Причина этого отвращения молодого юриста к навязанной ему специальности заключалась в ее тогдашнем безобразном состоянии в Англии, в массе противоречивых законов благодаря отсутствию кодификации, в преобладании бессмысленных форм, в разных подвохах и уловках, практиковавшихся при защите дел на суде. Бентам был слишком чистоплотный человек, чтобы не брезговать подобными приемами, оскорблявшими его нравственное достоинство, приемами, недостойными уважающего себя общественного деятеля.
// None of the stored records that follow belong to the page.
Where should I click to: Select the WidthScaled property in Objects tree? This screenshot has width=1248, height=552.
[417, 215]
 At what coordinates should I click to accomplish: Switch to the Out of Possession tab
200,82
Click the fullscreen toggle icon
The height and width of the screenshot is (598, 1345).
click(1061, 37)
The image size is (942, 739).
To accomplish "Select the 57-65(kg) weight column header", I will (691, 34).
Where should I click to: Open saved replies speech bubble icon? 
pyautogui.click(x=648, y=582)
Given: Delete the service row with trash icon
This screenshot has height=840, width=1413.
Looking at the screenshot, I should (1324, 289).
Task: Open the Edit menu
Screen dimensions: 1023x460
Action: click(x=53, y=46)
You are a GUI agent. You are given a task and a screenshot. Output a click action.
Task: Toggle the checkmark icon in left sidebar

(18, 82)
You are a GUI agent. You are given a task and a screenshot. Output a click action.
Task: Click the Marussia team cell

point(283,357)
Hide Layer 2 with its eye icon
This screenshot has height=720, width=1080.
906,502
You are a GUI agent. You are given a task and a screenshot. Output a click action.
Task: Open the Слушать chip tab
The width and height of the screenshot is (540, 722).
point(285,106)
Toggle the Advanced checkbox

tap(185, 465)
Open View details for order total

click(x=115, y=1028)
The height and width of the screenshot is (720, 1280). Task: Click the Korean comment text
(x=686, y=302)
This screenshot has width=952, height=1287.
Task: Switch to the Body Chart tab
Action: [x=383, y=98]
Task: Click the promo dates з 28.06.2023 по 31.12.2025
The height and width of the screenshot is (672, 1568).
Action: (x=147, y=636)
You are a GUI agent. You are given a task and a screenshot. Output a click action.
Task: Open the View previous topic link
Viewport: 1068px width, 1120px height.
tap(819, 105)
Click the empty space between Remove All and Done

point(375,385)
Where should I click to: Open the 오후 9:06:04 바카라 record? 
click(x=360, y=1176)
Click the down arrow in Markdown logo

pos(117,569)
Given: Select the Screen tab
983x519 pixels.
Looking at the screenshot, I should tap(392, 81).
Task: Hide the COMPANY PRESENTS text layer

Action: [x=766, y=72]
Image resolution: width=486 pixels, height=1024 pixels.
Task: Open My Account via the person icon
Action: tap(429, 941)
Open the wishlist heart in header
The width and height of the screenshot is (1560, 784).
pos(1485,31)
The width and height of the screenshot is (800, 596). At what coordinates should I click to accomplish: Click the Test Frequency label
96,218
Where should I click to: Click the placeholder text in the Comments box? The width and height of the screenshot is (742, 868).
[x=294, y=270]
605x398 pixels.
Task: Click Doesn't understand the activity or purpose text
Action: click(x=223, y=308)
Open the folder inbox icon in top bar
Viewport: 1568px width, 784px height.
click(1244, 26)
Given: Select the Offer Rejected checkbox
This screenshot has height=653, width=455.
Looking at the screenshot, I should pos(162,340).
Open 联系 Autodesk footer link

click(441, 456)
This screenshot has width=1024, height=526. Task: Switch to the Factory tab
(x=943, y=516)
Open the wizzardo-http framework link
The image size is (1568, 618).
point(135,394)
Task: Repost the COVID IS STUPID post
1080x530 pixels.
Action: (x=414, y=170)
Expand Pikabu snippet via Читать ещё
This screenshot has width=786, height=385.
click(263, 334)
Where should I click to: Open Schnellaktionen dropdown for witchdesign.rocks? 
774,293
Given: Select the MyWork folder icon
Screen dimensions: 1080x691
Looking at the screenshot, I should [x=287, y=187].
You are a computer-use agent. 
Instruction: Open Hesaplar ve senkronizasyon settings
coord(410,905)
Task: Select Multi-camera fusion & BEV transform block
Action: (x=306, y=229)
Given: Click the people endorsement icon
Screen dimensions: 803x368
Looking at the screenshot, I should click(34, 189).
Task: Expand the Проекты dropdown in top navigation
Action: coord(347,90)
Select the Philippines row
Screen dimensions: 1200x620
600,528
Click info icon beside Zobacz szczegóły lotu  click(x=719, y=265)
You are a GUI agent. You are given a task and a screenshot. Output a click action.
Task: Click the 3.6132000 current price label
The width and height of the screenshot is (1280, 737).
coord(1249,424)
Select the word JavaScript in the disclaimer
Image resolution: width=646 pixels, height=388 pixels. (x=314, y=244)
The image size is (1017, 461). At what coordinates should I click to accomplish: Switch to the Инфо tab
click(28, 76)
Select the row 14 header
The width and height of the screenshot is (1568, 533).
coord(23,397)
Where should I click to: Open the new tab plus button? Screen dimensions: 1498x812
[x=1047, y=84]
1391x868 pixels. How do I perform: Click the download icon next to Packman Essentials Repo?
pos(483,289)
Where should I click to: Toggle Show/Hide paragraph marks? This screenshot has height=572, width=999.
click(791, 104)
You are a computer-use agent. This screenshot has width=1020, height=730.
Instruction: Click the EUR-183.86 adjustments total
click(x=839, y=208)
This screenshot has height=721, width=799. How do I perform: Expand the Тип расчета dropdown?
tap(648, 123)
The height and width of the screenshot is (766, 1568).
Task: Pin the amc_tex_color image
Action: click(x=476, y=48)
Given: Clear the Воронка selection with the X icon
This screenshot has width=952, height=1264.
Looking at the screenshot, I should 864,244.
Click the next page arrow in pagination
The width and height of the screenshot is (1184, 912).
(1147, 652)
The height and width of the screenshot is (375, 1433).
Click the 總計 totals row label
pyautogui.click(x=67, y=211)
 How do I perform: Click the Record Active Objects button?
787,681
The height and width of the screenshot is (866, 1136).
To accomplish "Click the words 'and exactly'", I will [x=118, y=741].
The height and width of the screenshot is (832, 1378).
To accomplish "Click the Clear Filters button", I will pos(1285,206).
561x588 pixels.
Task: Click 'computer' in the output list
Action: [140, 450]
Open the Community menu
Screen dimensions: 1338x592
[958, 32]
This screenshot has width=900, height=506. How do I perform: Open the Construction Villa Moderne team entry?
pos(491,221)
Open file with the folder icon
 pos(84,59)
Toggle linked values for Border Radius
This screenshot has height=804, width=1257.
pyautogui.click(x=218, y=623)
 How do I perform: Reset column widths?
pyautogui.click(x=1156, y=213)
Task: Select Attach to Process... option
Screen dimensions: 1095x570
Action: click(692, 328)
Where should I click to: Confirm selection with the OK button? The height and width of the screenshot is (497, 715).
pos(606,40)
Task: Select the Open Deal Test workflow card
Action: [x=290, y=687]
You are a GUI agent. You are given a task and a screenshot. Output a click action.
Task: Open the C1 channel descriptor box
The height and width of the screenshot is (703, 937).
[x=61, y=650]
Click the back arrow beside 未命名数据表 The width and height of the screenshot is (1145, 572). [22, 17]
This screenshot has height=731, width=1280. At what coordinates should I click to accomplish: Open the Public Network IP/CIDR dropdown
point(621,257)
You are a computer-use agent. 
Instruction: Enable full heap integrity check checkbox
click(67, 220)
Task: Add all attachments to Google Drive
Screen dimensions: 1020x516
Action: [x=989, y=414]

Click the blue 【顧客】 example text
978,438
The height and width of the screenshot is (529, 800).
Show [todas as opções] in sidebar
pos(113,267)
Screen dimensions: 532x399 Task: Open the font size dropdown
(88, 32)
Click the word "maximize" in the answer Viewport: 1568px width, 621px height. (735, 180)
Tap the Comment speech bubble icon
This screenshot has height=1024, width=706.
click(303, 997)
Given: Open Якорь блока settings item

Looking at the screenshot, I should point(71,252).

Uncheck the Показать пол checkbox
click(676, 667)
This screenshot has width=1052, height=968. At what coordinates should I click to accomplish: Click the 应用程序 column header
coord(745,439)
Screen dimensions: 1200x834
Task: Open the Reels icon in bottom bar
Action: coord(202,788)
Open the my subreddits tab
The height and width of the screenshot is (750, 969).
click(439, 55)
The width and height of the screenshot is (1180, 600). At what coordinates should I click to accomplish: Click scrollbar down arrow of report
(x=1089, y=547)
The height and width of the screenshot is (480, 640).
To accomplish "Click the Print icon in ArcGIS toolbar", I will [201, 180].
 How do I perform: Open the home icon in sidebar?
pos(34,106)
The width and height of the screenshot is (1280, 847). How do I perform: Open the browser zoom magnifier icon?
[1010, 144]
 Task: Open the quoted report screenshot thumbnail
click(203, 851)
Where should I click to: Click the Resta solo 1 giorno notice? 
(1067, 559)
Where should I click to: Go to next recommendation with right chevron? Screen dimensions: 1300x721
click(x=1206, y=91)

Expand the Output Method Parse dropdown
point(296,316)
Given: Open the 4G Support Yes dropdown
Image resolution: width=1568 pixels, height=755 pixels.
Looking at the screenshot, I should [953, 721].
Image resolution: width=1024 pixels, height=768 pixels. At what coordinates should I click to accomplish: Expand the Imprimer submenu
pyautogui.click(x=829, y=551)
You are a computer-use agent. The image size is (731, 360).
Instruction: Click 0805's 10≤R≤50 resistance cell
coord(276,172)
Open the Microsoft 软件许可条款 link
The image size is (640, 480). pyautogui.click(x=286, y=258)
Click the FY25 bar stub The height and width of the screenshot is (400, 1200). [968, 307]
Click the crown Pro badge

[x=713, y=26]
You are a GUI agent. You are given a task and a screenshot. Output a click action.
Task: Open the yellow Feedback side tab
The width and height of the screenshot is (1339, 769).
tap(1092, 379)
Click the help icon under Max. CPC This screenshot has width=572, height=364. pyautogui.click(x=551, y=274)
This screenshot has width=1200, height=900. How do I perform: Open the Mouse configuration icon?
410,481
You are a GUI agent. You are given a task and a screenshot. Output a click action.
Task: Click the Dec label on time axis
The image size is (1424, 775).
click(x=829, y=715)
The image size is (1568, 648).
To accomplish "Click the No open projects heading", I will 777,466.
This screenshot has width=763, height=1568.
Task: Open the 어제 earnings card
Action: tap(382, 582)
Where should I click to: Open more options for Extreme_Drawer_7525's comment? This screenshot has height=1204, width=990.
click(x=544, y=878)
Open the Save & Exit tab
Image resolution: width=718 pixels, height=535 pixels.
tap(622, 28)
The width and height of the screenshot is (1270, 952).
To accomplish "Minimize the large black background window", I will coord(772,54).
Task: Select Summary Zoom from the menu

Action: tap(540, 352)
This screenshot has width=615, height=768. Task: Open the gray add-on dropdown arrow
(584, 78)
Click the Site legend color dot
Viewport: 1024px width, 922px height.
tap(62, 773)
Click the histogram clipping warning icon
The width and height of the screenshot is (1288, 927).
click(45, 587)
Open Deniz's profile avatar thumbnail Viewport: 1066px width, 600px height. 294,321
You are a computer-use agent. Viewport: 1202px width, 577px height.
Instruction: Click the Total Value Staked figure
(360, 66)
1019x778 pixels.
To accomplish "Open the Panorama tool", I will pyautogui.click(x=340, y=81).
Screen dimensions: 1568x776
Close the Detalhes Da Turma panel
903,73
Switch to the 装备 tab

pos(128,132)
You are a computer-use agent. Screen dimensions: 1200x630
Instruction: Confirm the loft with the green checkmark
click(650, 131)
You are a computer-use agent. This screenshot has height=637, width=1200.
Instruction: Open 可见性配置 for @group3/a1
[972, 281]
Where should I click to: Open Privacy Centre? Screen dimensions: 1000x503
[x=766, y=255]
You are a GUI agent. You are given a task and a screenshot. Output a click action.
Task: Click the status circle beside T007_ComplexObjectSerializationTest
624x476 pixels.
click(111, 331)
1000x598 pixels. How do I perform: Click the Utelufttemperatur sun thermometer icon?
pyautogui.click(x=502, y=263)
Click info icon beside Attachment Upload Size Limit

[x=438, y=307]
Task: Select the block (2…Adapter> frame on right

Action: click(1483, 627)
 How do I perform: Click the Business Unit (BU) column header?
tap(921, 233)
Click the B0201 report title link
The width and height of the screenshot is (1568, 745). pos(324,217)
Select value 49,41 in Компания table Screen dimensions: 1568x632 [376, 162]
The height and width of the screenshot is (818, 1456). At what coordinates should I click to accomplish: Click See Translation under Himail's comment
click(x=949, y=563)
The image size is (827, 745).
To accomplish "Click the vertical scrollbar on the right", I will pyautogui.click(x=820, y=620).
Как натура цельная, неспособная ни на какие компромиссы, Бентам нашел единственное средство выйти из этого положения – расстаться с адвокатурой, несмотря на протест отца и на ухудшение своего материального положения.
Милль вполне одобряет этот поступок молодого человека. Все судьи и адвокаты, говорит он, сознают это положение, но совесть этих ученых людей мало смущается. Напротив, при каждом удобном случае они провозглашают, что английское законодательство – это венец человеческого ума. Тысячи молодых людей в течение целого ряда поколений находились и находятся теперь в тогдашнем положении Иеремии. «Один только Бентам имел довольно нравственной чувствительности и независимости ума, чтобы сказать себе, что между словом и делом лежит целая пропасть. Только редкому единению независимости духа и нравственной высоты мы обязаны тем, что Бентам поступил так, а не иначе».
Перспектива предстоявших тяжелых лишений, неизбежных при жестокой борьбе за существование, не испугала молодого человека. Решение его было бесповоротным и стоило ему многих нравственных страданий – при виде отца, глубоко огорченного поступком своего любимого «fils Ieremy», как он любил называть его по-французски.[1] По свойству своей натуры Бентам имел менее всего шансов сделаться юристом-практиком. Резкий контраст, существующий между отвлеченными правовыми нормами и их осуществлением на практике, производил отталкивающее впечатление на молодого мыслителя, ценившего философскую систему права, ничего общего не имеющую с тупым идолопоклонством перед буквой часто меняющихся законов.
1
В своей «Хрестоматии» Бентам следующим образом характеризует родительское честолюбие, которое не удалось осуществить: «Честолюбие аптекаря, – говорит он, – состоит в том, чтобы видеть своего сына препрославленным врачом, атторнея – чтобы сын его был лордом-канцлером, сельского священника – иметь сына архиепископом».